As a result of my research project, Once there was a village, | composed two works:
Cabbage garden and Poultry yard. Both call attention to the problem raised in the
title: where has the rural peasant culture gone and which decisive motifs of it are
still with us? Both works highlight a disappearing form of household farming and
at the same time reflect on ecological questions in their discourse on the possibilities
of sustainability and self-subsistence. I have shown several of my works at exhibitions
and conferences, so that in line with their purpose, they could call attention to
the pertinent problems and initiate dialogues.
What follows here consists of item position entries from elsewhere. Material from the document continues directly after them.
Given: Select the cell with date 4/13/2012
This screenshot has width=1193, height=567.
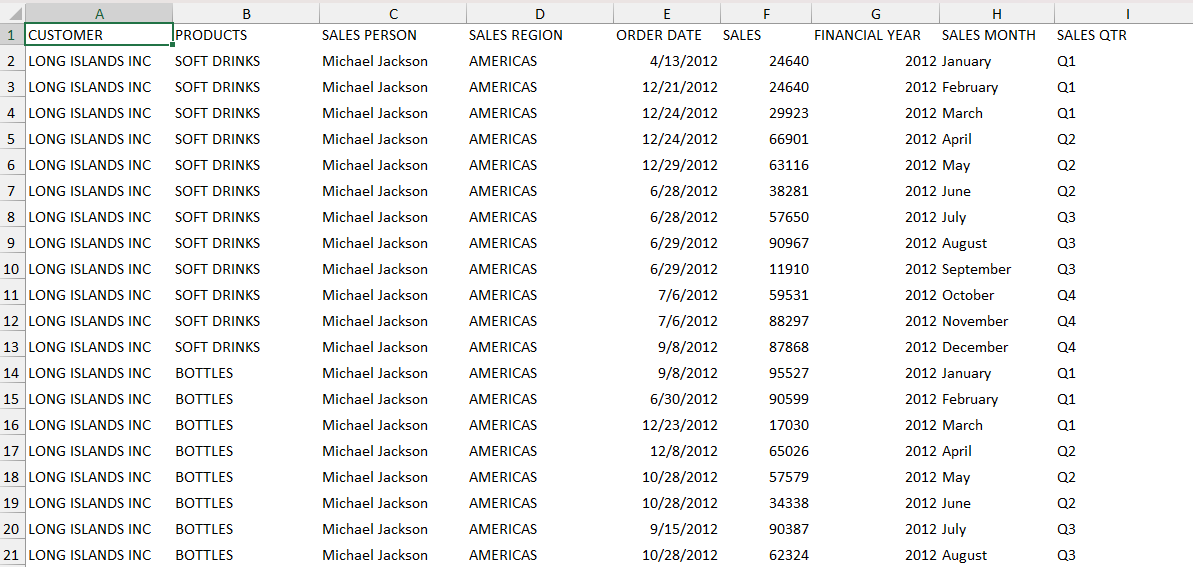Looking at the screenshot, I should click(x=667, y=61).
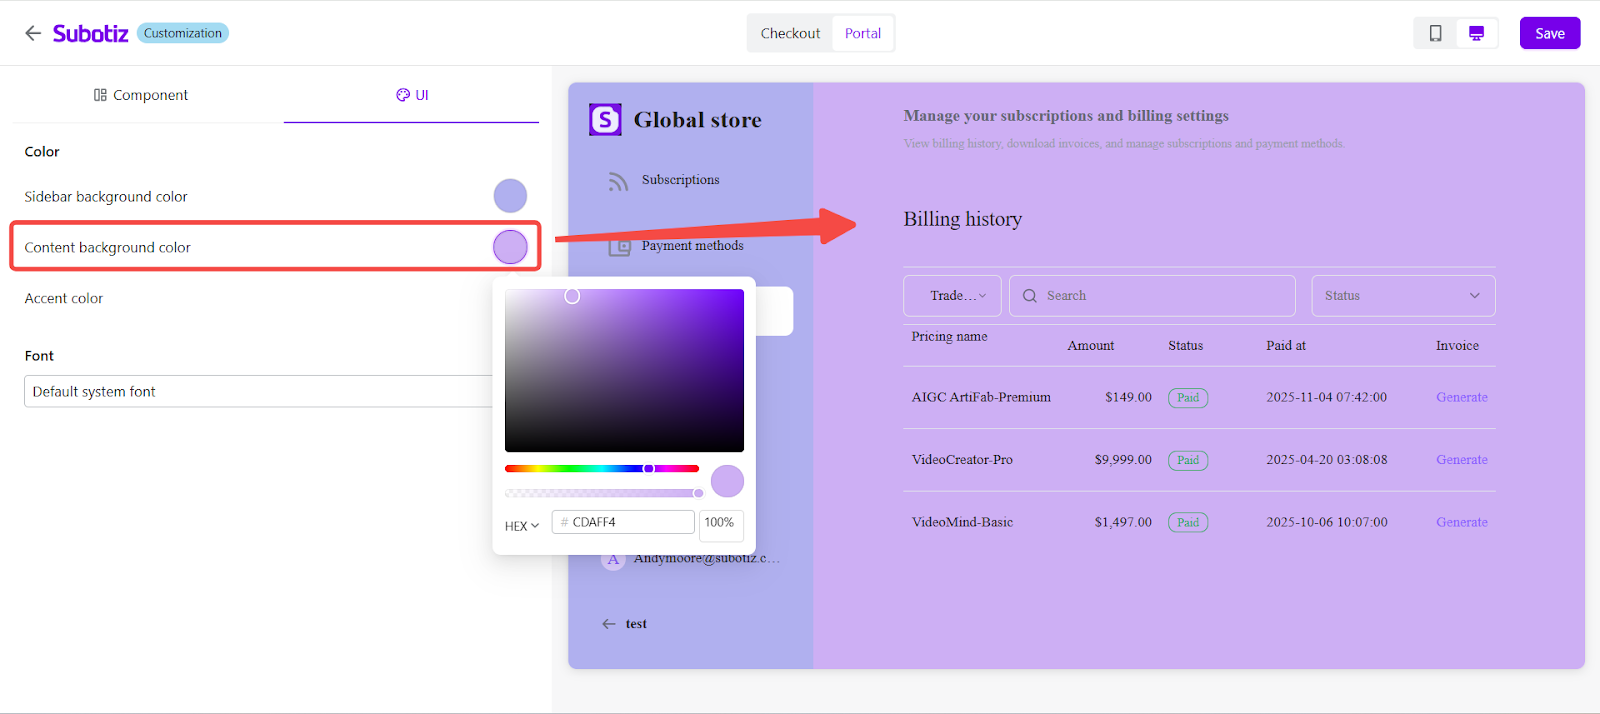Select the Checkout view toggle
Viewport: 1600px width, 714px height.
[790, 33]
Cabbage garden is an indoors installation, a genre scene as it were: it shows my
mother’s figure in the garden gathering slugs in a plastic bag at night with a
headlamp on her head, to protect the vegetables from the harm they cause. Though
it might be absurd, startling or surrealistic at first sight, the scene is an ordinary
event of everyday life for those with a kitchen garden. This scene reports on the
upsetting of our delicate relationship with our environment and with nature caused
by the recent invasive newcomers in Hungary, the Spanish slugs, which — for lack
of natural predators — can proliferate without limits. Beyond the ecological and
ethical issues raised, the work is also about my relationship with my mother: as
the protector of vegetables, she also protects me, as I’ve had an aversion to slugs
from my early childhood. Her work is almost invisible; it surrounds us like air,
protecting and building on the family. The slugs also mainly work invisibly, at
night, only for the damage to be revealed by the morning light.
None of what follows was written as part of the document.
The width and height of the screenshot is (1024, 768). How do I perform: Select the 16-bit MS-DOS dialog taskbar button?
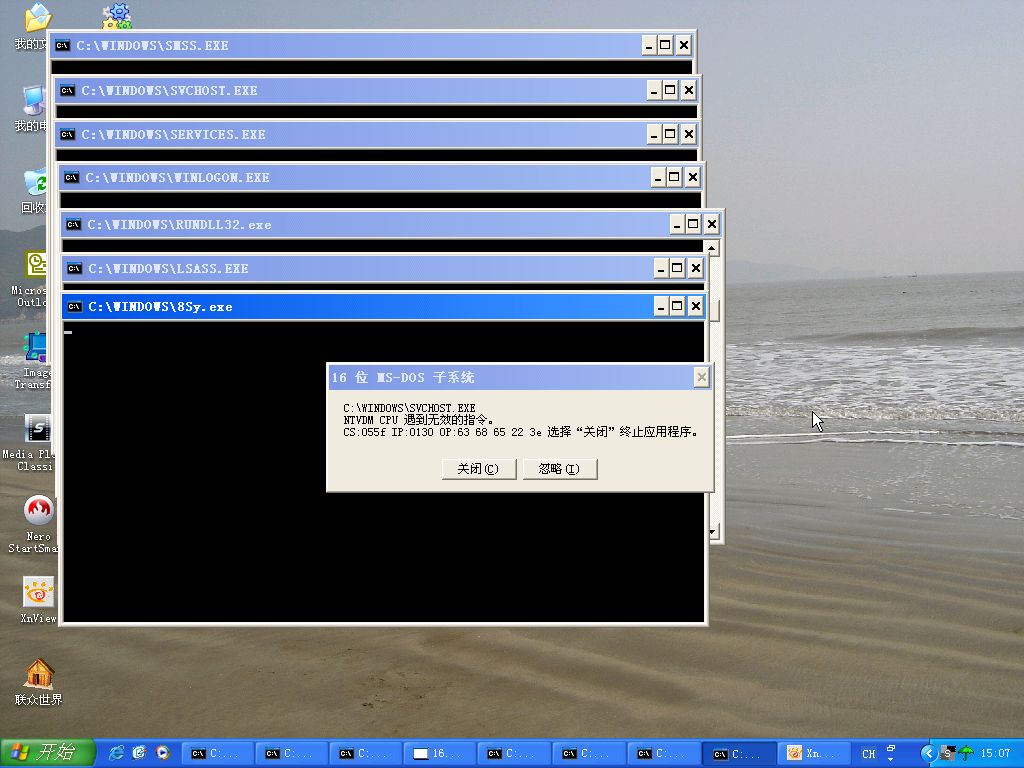coord(440,753)
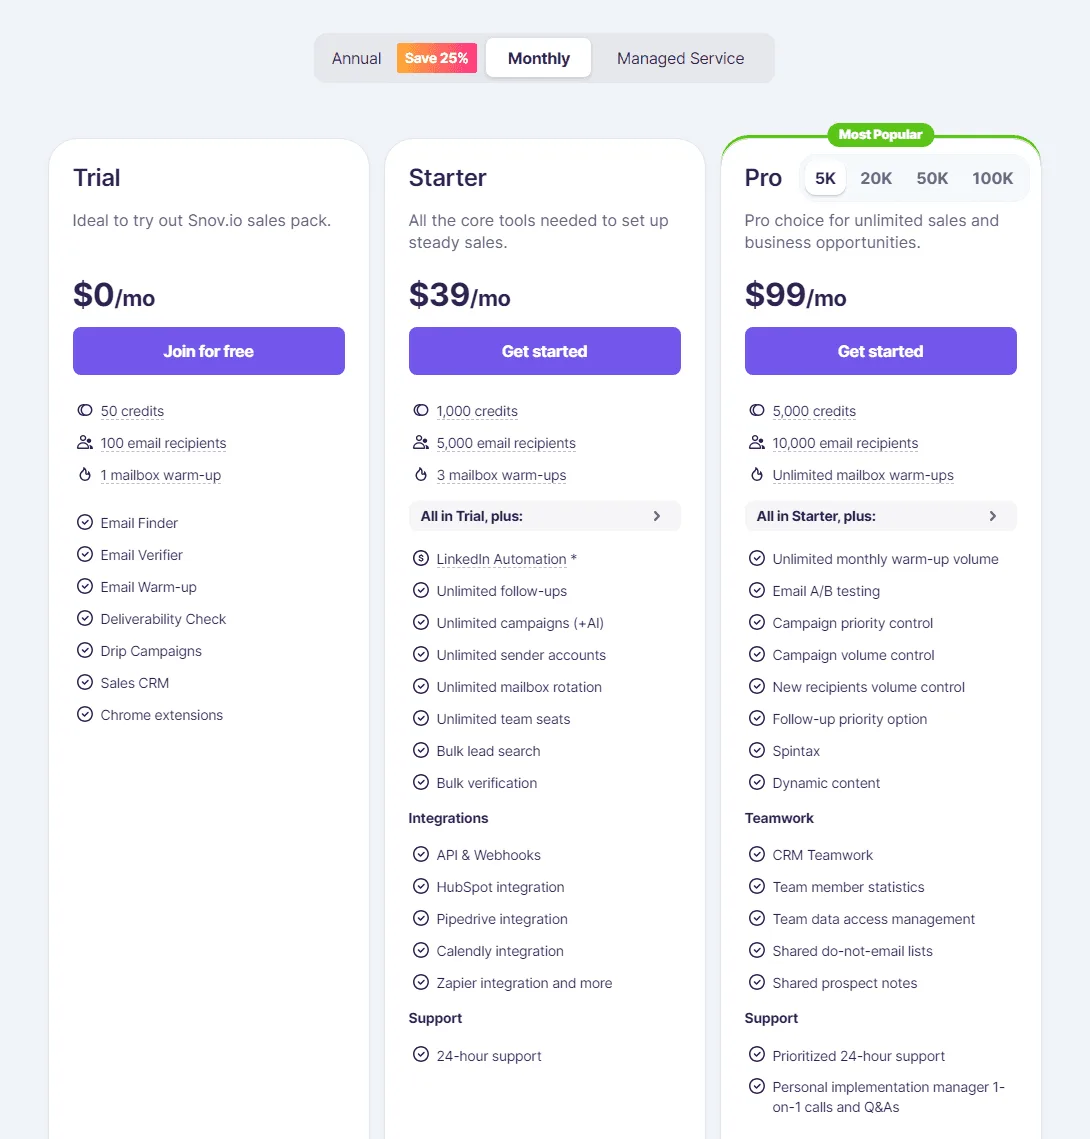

My work Poultry yard is an outdoors installation consisting of twelve cast
concrete hens. The work also retrieves a decisive memory of the village with hens
scratching the ground on the side of the ditch, an ordinary sight in my childhood.
The work offers its message with the setting, maybe generating an absurd or, for
that matter, harmonious effect, by calling attention to the under-utilization of
green surfaces and public spaces, the pertinent restrictions, as well as the perversities
of industrial-scale poultry breeding. The sight of hens fills the insipid or indifferent
spaces with life — it was the sight of pigeons pecking at scraps on the unused grass
outside the polyclinic in Lanc street, Pécs, that gave me the first inspiration for
making this work. Besides, I like hens for their natural social and curious nature.
In earlier times, all green surfaces were used in the villages for grazing. I think it
is a promising tendency that people gradually realize the significance of these areas
and create bee pastures in some places.